For example, we are modernizing 2 of our largest aggregate facilities in North America, Cape Sandy in Southern Indiana and Marvel Cliff in Columbus, Ohio. These investments will expand production capacity to support future growth as well as drive further operational efficiencies through increased automation and energy optimization. At our San Saba coring in Texas, north of Austin, we are also investing to expand our capacity with new aggregate production equipment and rail infrastructure to better serve our customers. These kinds of investments are an excellent use of capital, low-risk, high-returning investments that will enable us to accelerate our growth, margins and returns. We also continue to deliver significant accretive returns to shareholders in the form of dividends and share buybacks.

In line with our strong financial position and policy of consistent long-term dividend growth, the Board has declared a quarterly dividend of $0.37 per share, representing an increase of 6% on the prior year. Through our ongoing share buyback program, we have also repurchased approximately $800 million so far this year. And today, we are commencing a further quarterly tranche of $300 million to be completed no later than November 5. Since the inception of our buyback program in 2018, we have returned over $9 billion to shareholders, representing 22% of our shares in issue at an average price of less than $49 per share. These returns, while maintaining a strong and flexible balance sheet, reflect our disciplined capital allocation strategy. Overall, it’s been a busy year so far with approximately $3 billion of capital allocated to growth investments and cash returns, demonstrating our focus on the efficient allocation of capital to maximize value for our shareholders.

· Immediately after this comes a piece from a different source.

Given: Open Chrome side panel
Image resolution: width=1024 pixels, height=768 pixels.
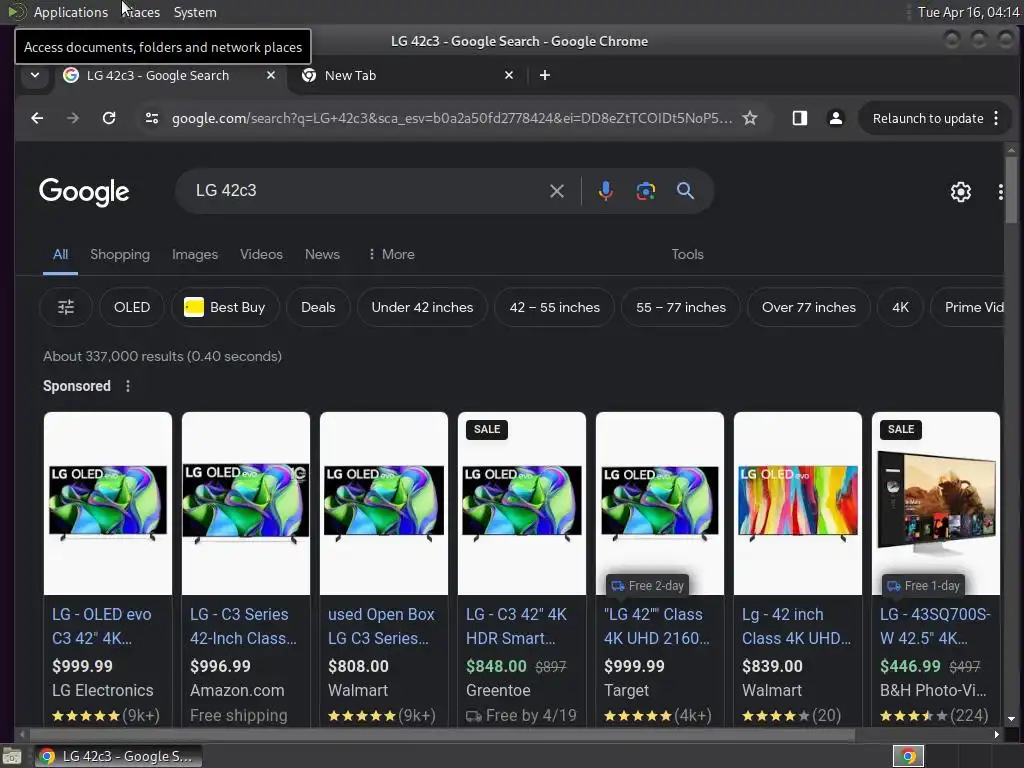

I will now hand you back to Jim.

Jim Mintern: Thanks, Nancy. Turning now to Slide 12, and our agreement to acquire Eco Material Technologies, a leading supplier of supplementary cementitious materials in the U.S. This proposed acquisition enables us to expand our cementitious products offering to our customers while also expanding our customer base, putting us at the forefront of the transition to next-generation cement and concrete, both essential materials with strong growth tailwinds. Together with our existing cement operations, the addition of 10 million tons of high-quality SCMs would significantly strengthen our position as a leading cementitious player in North America with approximately 25 million tons of combined annual production. This is an excellent strategic fit and highly complementary to our existing platform.

It will create a unique national distribution network enhance our innovation capabilities and uniquely position us to better serve our enlarged customer base. By combining our 2 businesses, we also expect to unlock strong future growth and synergy potential, representing an exciting opportunity to accelerate our cementitious growth strategy and deliver a tremendous amount of value for our shareholders. Subject to regulatory approval and customary closing conditions, the proposed transaction is expected to close in 2025, and we will keep you updated as that progresses. I’d now like to revisit our strategy and how we are uniquely positioned for future growth. On Slide 14, we have highlighted some of the key benefits of our proven strategy and uniquely connected portfolio.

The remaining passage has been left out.